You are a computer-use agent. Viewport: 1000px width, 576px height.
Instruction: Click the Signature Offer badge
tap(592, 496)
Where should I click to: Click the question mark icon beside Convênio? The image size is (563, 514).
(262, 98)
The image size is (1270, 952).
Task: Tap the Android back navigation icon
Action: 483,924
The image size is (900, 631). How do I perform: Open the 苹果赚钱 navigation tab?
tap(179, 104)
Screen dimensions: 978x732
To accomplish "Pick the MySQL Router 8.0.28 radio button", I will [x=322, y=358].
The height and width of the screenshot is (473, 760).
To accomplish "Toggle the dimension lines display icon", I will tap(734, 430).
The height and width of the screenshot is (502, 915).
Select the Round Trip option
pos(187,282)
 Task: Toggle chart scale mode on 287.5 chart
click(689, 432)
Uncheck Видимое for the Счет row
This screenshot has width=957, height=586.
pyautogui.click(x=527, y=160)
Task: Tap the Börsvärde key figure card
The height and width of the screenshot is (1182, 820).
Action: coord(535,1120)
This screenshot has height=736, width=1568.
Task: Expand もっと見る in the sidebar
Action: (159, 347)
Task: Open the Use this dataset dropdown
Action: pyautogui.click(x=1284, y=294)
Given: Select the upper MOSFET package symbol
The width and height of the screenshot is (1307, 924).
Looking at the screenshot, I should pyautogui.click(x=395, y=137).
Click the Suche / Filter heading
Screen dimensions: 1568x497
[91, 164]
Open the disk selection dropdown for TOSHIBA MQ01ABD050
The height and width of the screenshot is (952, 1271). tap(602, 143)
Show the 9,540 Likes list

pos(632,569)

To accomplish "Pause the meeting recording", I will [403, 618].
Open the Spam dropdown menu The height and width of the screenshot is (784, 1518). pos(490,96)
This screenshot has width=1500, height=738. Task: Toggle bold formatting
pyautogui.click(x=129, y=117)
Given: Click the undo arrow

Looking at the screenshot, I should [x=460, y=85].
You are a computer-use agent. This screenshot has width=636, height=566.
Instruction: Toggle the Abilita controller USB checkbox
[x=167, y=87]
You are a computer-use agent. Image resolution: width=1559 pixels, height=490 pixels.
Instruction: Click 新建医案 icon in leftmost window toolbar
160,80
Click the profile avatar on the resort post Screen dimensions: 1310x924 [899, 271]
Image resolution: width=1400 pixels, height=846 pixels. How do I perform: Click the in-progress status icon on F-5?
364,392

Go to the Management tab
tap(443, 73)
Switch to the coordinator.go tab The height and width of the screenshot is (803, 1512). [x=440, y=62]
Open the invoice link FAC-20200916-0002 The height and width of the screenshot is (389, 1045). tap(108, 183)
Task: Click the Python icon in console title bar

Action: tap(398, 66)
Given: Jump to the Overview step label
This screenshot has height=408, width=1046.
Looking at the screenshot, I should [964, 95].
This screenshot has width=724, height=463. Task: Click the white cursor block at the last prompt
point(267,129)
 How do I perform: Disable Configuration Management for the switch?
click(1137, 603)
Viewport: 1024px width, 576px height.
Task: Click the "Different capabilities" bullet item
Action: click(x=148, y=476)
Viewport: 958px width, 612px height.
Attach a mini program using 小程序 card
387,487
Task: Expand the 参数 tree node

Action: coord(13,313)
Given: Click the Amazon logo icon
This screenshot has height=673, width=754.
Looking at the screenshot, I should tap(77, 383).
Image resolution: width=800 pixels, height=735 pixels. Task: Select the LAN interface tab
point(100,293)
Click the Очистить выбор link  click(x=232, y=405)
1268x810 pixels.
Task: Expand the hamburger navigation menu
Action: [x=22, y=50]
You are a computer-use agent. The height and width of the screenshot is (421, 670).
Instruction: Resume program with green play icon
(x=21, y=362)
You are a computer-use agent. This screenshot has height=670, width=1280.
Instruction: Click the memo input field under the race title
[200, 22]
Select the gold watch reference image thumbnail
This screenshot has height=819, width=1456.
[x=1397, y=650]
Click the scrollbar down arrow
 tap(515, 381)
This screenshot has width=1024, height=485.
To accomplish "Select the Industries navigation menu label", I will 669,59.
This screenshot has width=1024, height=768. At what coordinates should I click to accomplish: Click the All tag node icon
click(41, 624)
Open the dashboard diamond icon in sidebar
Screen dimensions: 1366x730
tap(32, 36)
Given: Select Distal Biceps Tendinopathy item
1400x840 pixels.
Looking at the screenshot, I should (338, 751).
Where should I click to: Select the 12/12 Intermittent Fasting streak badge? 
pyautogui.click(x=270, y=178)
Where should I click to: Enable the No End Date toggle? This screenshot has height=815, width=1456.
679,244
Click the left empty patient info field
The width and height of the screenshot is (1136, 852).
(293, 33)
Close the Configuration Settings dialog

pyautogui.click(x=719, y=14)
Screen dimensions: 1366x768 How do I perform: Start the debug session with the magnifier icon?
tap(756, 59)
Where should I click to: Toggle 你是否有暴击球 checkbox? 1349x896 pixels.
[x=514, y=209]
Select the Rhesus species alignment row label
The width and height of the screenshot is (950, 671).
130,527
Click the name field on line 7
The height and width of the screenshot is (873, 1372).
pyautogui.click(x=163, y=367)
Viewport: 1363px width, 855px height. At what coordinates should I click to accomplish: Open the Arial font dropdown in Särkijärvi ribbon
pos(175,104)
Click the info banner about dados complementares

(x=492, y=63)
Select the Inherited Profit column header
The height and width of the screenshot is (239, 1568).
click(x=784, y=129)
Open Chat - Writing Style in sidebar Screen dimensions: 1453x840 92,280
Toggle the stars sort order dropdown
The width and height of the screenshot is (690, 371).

_Short exercise_
Copy out every one of the records above again, keeping each line unchanged and in the same order.

_Answer to the exercise_
You are a computer-use agent. Viewport: 1000px width, 576px height.
Instruction: Click the Signature Offer badge
tap(592, 496)
Where should I click to: Click the question mark icon beside Convênio? The image size is (563, 514).
(262, 98)
The image size is (1270, 952).
Task: Tap the Android back navigation icon
Action: 483,924
The image size is (900, 631). How do I perform: Open the 苹果赚钱 navigation tab?
tap(179, 104)
Screen dimensions: 978x732
To accomplish "Pick the MySQL Router 8.0.28 radio button", I will [x=322, y=358].
The height and width of the screenshot is (473, 760).
To accomplish "Toggle the dimension lines display icon", I will tap(734, 430).
The height and width of the screenshot is (502, 915).
Select the Round Trip option
pos(187,282)
 Task: Toggle chart scale mode on 287.5 chart
click(689, 432)
Uncheck Видимое for the Счет row
This screenshot has width=957, height=586.
pyautogui.click(x=527, y=160)
Task: Tap the Börsvärde key figure card
The height and width of the screenshot is (1182, 820).
Action: coord(535,1120)
This screenshot has height=736, width=1568.
Task: Expand もっと見る in the sidebar
Action: (159, 347)
Task: Open the Use this dataset dropdown
Action: pyautogui.click(x=1284, y=294)
Given: Select the upper MOSFET package symbol
The width and height of the screenshot is (1307, 924).
Looking at the screenshot, I should pyautogui.click(x=395, y=137).
Click the Suche / Filter heading
Screen dimensions: 1568x497
[91, 164]
Open the disk selection dropdown for TOSHIBA MQ01ABD050
The height and width of the screenshot is (952, 1271). tap(602, 143)
Show the 9,540 Likes list

pos(632,569)

To accomplish "Pause the meeting recording", I will [403, 618].
Open the Spam dropdown menu The height and width of the screenshot is (784, 1518). pos(490,96)
This screenshot has width=1500, height=738. Task: Toggle bold formatting
pyautogui.click(x=129, y=117)
Given: Click the undo arrow

Looking at the screenshot, I should [x=460, y=85].
You are a computer-use agent. This screenshot has width=636, height=566.
Instruction: Toggle the Abilita controller USB checkbox
[x=167, y=87]
You are a computer-use agent. Image resolution: width=1559 pixels, height=490 pixels.
Instruction: Click 新建医案 icon in leftmost window toolbar
160,80
Click the profile avatar on the resort post Screen dimensions: 1310x924 [899, 271]
Image resolution: width=1400 pixels, height=846 pixels. How do I perform: Click the in-progress status icon on F-5?
364,392

Go to the Management tab
tap(443, 73)
Switch to the coordinator.go tab The height and width of the screenshot is (803, 1512). [x=440, y=62]
Open the invoice link FAC-20200916-0002 The height and width of the screenshot is (389, 1045). tap(108, 183)
Task: Click the Python icon in console title bar

Action: tap(398, 66)
Given: Jump to the Overview step label
This screenshot has height=408, width=1046.
Looking at the screenshot, I should [964, 95].
This screenshot has width=724, height=463. Task: Click the white cursor block at the last prompt
point(267,129)
 How do I perform: Disable Configuration Management for the switch?
click(1137, 603)
Viewport: 1024px width, 576px height.
Task: Click the "Different capabilities" bullet item
Action: click(x=148, y=476)
Viewport: 958px width, 612px height.
Attach a mini program using 小程序 card
387,487
Task: Expand the 参数 tree node

Action: coord(13,313)
Given: Click the Amazon logo icon
This screenshot has height=673, width=754.
Looking at the screenshot, I should tap(77, 383).
Image resolution: width=800 pixels, height=735 pixels. Task: Select the LAN interface tab
point(100,293)
Click the Очистить выбор link  click(x=232, y=405)
1268x810 pixels.
Task: Expand the hamburger navigation menu
Action: [x=22, y=50]
You are a computer-use agent. The height and width of the screenshot is (421, 670).
Instruction: Resume program with green play icon
(x=21, y=362)
You are a computer-use agent. This screenshot has height=670, width=1280.
Instruction: Click the memo input field under the race title
[200, 22]
Select the gold watch reference image thumbnail
This screenshot has height=819, width=1456.
[x=1397, y=650]
Click the scrollbar down arrow
 tap(515, 381)
This screenshot has width=1024, height=485.
To accomplish "Select the Industries navigation menu label", I will 669,59.
This screenshot has width=1024, height=768. At what coordinates should I click to accomplish: Click the All tag node icon
click(41, 624)
Open the dashboard diamond icon in sidebar
Screen dimensions: 1366x730
tap(32, 36)
Given: Select Distal Biceps Tendinopathy item
1400x840 pixels.
Looking at the screenshot, I should (338, 751).
Where should I click to: Select the 12/12 Intermittent Fasting streak badge? 
pyautogui.click(x=270, y=178)
Where should I click to: Enable the No End Date toggle? This screenshot has height=815, width=1456.
679,244
Click the left empty patient info field
The width and height of the screenshot is (1136, 852).
(293, 33)
Close the Configuration Settings dialog

pyautogui.click(x=719, y=14)
Screen dimensions: 1366x768 How do I perform: Start the debug session with the magnifier icon?
tap(756, 59)
Where should I click to: Toggle 你是否有暴击球 checkbox? 1349x896 pixels.
[x=514, y=209]
Select the Rhesus species alignment row label
The width and height of the screenshot is (950, 671).
130,527
Click the name field on line 7
The height and width of the screenshot is (873, 1372).
pyautogui.click(x=163, y=367)
Viewport: 1363px width, 855px height. At what coordinates should I click to accomplish: Open the Arial font dropdown in Särkijärvi ribbon
pos(175,104)
Click the info banner about dados complementares

(x=492, y=63)
Select the Inherited Profit column header
The height and width of the screenshot is (239, 1568).
click(x=784, y=129)
Open Chat - Writing Style in sidebar Screen dimensions: 1453x840 92,280
Toggle the stars sort order dropdown
The width and height of the screenshot is (690, 371).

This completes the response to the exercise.